Bruce Peninsula

Bruce Peninsula (The Band, Not The Place)


Bands with choirs. There aren't enough of them. Sure, sometimes there's a choir on the album or EP, but then when you see them live the choir is absent or prerecorded.

Lame!

So, when I heard that Bruce Peninsula's five-girl choir was the real deal, I was immediately interested. Then, I listened to their first, full-length album -A Mountain Is A Mouth- and set up an interview with Matt Cully (guitar and sings with the choir) at Sneaky Dee's.

Matt ordered the quesadilla. He didn't get the quesadilla, but he ate what he got and didn't dwell on it. I would have dwelled, but probably not complained. That's because I am a whiner and don't possess the balls to do anything about it. I had a Labatt 50, which reminded me why I never order Labatt 50.

Less about me and more about Bruce Peninsula.

"There are five core members that make up the spiritual family. Then there's an extended family of, I would say, six others that come in when they can; sing with us when they can; and record with us when they can. We've played shows with just five people, we've played shows with twelve people. The additional members are the choir and additional percussion. They help us to try and achieve the scope of our music live and create an exciting show for people."

I hadn't heard enough about the choir, so I demanded more.

"The choir was an addition from the beginning and it's always been a part of our live show. It's a very important part, and it's allowed us to add a lot of really cool pieces to our set. It's allowed us to have parts with just a choir -like when we play churches we usually do that- and it's allowed us to achieve a lot of our goals as writers."

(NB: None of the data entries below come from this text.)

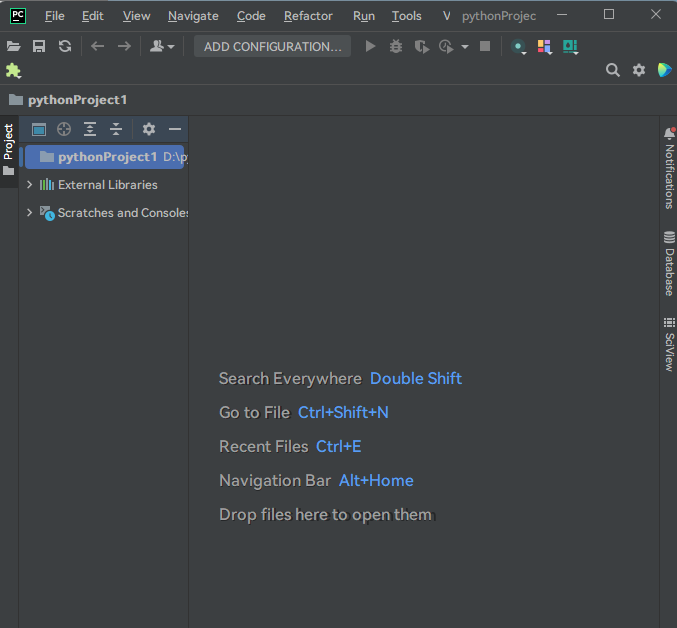This screenshot has height=628, width=677.
Task: Select the pythonProject1 root folder
Action: pos(107,157)
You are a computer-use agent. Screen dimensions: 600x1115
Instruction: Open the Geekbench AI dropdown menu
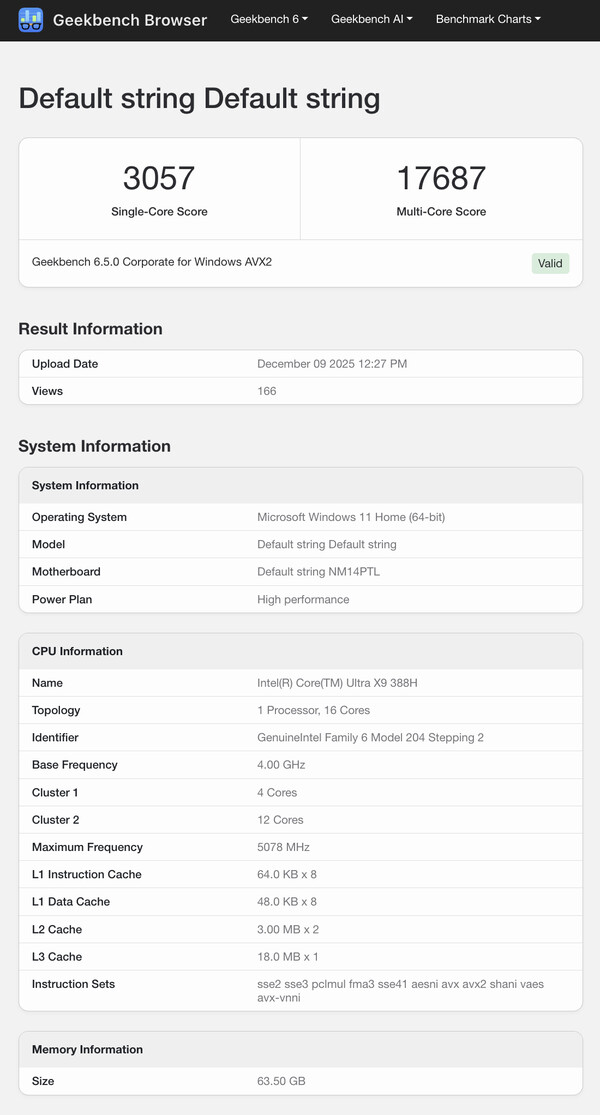pos(371,19)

Then, I asked the obvious question.

"No, none of us are from the Bruce Peninsula."

But... but then... why...

"Well, initially we liked what it evoked for people living in Ontario. The sort of landscape of the Bruce Peninsula. Remote from the city, but still accessible. It was a big part for all of us growing up -camping and stuff. Kind of a spiritual connection with nature and how we relate to it. So for people living in Ontario that would be an immediate connection. And then when they hear the record and see us live, hopefully it's in that same space in their mind and it sounds like some sort of primal expression or exploration of nature."

As a related point, Matt just went camping at the Bruce Peninsula last summer and considers himself an outdoor guy. He has led canoe trips in the past. On the other hand and not-so-related point, I refuse to sleep on the ground and hate mosquitoes more than olives. And I really don't like olives.

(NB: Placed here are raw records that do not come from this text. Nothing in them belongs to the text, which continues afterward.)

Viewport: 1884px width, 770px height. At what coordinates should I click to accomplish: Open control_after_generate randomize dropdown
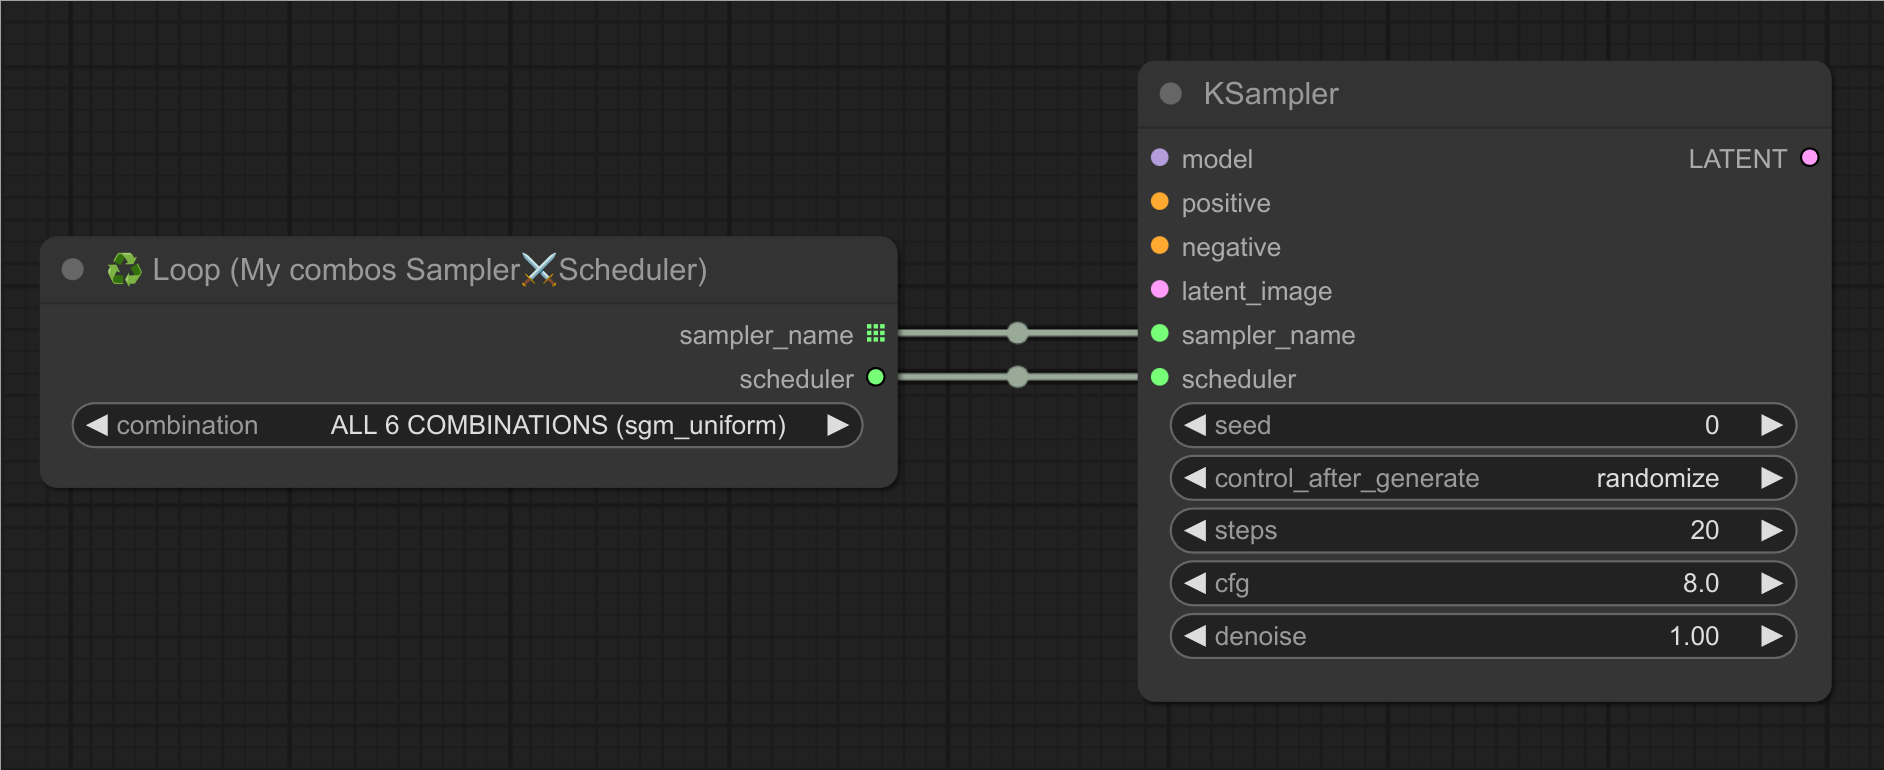(x=1482, y=479)
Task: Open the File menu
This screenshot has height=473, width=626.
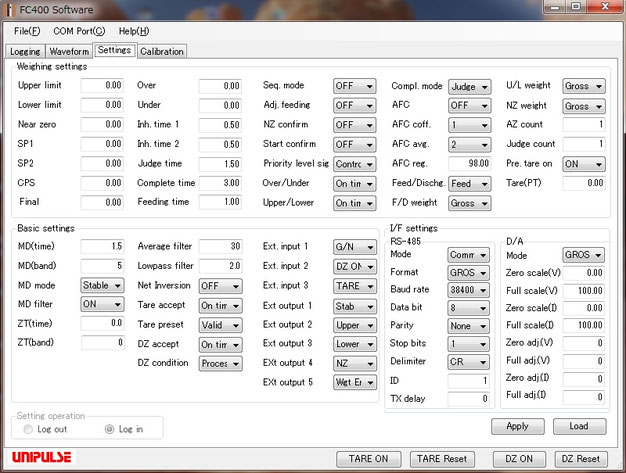Action: [26, 31]
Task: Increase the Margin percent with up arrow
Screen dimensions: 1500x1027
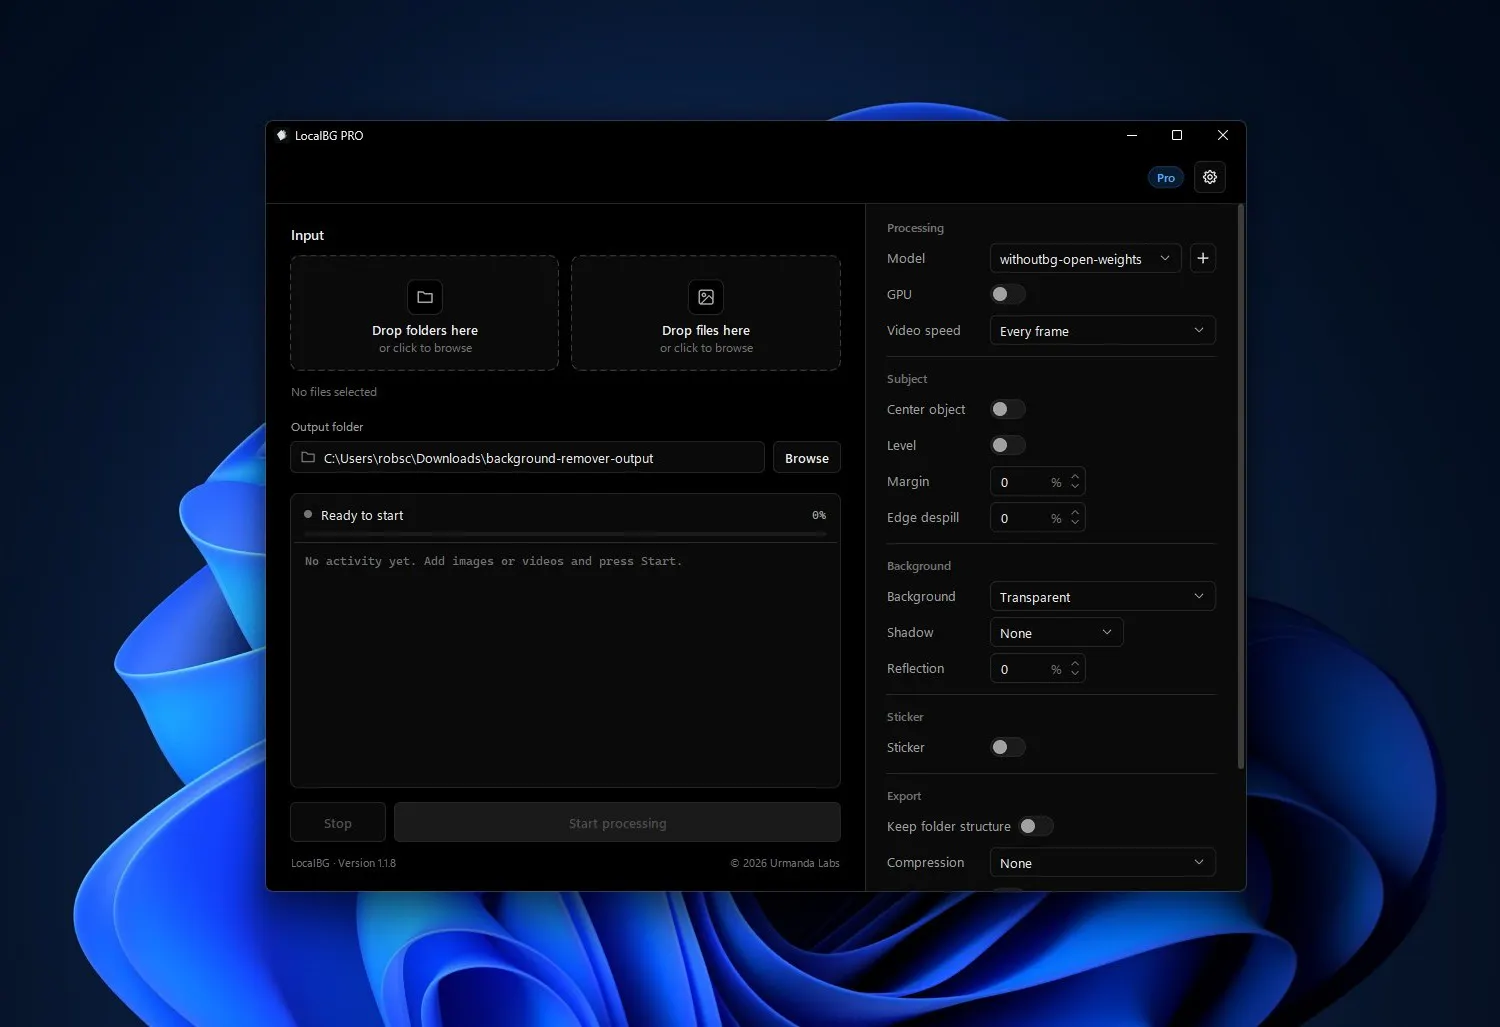Action: (1075, 477)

As of January 28th, BP embark on a mini-tour and you can check them out at the Horseshoe Tavern on January 31st. If you miss that, or really enjoy the show and want to see them again, they are having their official cd release party on February 22nd. It is being held at the Polish Combatants Hall with Snowblink and Alex Lukashevsky.

"We were looking at churches and we were looking at places that would fit a lot of people, but at the same time retain a certain atmosphere. We wanted it to be a special venue, some place that was not a club or bar."

Although it hasn't been officially released, you can purchase A Mountain Is A Mouth online and will be available when they play the Horseshoe Tavern.

And yes. There will be a choir.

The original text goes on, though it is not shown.